*Action item:* Copy out every line of the records where the string "below" occurs.

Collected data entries
Content starts
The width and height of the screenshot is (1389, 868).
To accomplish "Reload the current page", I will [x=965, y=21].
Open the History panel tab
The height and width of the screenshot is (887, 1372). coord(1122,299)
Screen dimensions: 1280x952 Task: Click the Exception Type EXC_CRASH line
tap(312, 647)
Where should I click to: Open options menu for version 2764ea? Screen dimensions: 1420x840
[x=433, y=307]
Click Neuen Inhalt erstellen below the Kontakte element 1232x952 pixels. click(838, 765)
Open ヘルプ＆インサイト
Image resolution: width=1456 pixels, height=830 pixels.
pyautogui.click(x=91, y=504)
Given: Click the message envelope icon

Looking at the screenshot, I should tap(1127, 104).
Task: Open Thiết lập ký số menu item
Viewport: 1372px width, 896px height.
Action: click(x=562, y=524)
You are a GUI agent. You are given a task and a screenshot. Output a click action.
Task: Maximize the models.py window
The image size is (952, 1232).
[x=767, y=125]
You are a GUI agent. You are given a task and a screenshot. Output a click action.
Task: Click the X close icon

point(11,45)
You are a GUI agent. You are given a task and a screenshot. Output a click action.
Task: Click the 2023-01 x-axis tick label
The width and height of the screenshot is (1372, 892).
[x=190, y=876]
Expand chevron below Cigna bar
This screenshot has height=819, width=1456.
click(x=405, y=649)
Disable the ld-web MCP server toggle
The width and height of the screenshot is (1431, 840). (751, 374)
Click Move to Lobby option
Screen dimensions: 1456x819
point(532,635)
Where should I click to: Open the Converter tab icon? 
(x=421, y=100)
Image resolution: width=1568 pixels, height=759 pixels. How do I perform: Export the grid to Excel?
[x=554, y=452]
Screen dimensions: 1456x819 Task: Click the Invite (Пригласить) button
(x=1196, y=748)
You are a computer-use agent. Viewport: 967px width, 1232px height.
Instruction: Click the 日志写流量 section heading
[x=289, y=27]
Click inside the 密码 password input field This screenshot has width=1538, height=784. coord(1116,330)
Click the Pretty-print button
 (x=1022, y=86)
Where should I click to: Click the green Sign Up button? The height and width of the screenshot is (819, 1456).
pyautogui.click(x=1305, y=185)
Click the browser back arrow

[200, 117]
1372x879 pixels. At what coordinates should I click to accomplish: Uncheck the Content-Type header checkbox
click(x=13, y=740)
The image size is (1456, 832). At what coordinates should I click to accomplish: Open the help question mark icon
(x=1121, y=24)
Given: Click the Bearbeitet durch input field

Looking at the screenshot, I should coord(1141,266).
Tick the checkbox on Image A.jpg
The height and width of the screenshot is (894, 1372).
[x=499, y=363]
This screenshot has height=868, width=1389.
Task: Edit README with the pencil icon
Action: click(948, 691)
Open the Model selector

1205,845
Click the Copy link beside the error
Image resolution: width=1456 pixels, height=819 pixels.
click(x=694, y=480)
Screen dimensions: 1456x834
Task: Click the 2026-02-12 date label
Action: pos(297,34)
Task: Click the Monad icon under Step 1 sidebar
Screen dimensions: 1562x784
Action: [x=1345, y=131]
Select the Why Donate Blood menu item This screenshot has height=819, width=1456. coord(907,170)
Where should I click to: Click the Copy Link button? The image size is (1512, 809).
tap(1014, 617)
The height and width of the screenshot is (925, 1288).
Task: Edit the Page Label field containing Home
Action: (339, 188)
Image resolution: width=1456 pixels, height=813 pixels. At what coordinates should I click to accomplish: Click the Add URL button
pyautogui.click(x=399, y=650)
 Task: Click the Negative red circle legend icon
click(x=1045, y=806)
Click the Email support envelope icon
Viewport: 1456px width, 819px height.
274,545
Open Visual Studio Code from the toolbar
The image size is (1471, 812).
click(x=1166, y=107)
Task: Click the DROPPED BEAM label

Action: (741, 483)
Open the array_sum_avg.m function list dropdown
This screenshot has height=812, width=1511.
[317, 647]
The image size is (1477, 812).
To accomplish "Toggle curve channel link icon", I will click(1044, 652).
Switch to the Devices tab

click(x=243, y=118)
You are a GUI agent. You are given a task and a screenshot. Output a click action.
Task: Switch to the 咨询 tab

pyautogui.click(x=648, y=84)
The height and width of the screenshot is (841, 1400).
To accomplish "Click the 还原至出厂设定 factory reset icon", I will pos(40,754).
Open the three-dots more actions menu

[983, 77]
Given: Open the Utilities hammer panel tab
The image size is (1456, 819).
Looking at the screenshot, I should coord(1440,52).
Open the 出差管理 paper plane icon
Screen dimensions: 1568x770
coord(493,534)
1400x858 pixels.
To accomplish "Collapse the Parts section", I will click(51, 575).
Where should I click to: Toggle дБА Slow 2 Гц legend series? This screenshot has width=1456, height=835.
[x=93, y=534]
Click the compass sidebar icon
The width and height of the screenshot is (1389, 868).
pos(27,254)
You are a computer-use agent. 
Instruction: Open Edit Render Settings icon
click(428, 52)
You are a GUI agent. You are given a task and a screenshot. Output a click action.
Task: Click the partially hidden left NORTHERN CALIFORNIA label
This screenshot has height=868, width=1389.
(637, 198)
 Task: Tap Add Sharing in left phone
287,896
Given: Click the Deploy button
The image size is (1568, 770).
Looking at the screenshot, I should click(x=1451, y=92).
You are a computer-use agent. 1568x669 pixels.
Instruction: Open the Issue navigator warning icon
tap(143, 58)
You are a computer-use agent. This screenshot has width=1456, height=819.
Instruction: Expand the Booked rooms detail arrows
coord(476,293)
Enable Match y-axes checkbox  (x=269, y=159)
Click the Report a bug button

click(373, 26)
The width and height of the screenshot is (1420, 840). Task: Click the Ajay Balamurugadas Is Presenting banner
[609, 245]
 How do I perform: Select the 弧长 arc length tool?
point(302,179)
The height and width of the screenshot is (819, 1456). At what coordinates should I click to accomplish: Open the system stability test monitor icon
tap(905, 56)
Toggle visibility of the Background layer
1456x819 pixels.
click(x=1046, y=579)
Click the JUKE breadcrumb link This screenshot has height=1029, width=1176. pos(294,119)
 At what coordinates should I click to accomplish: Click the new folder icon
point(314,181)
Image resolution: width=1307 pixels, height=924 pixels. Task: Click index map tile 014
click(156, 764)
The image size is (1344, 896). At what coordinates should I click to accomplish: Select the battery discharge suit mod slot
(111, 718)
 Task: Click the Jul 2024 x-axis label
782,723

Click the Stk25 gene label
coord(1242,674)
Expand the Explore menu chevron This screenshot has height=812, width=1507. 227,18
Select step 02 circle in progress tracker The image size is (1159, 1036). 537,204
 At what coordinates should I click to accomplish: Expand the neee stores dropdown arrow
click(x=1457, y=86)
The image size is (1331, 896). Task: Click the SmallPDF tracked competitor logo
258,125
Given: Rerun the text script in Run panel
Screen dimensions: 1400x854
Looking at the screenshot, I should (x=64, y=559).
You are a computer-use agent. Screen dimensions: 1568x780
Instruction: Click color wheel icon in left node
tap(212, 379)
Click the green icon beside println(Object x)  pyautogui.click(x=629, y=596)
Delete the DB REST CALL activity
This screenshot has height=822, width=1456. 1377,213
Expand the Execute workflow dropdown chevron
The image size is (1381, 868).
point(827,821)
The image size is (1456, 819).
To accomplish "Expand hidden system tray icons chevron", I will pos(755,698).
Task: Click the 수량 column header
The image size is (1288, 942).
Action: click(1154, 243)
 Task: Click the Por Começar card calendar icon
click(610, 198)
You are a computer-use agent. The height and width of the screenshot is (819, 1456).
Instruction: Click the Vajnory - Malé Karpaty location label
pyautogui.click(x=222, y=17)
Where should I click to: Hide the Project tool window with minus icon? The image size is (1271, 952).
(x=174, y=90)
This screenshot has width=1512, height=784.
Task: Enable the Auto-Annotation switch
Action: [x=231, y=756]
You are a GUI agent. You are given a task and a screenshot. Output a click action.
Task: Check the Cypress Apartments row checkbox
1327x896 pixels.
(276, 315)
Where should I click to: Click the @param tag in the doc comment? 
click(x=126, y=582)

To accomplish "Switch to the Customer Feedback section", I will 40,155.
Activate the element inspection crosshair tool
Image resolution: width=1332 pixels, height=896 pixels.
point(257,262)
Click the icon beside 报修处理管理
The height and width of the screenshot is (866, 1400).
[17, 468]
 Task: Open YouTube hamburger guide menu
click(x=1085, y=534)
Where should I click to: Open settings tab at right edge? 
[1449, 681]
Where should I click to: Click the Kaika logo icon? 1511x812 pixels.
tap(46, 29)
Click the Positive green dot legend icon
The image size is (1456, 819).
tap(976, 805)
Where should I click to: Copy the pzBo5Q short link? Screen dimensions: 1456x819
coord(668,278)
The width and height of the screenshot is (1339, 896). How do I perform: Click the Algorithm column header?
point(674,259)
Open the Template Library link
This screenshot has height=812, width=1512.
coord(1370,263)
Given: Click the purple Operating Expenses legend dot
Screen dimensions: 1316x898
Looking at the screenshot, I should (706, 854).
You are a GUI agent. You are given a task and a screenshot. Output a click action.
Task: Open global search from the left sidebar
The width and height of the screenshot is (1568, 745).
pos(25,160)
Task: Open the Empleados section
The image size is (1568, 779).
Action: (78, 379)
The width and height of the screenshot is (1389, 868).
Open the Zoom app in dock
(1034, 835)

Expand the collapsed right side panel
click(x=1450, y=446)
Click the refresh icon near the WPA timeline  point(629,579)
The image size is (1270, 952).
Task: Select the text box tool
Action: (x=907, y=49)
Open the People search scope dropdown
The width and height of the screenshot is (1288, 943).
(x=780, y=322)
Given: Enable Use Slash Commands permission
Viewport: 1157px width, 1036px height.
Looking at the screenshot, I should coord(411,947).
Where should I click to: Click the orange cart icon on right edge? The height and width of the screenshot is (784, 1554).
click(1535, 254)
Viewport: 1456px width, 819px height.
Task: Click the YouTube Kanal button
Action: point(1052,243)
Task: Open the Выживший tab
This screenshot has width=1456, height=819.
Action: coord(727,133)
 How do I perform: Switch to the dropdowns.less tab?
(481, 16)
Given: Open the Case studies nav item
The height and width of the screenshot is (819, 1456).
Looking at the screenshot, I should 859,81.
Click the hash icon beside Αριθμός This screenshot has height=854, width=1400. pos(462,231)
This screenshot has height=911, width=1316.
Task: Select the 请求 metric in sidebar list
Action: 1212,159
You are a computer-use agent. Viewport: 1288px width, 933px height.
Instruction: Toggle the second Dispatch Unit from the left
Content ends
*Written solution:*
Click Neuen Inhalt erstellen below the Kontakte element 1232x952 pixels. click(838, 765)
Expand chevron below Cigna bar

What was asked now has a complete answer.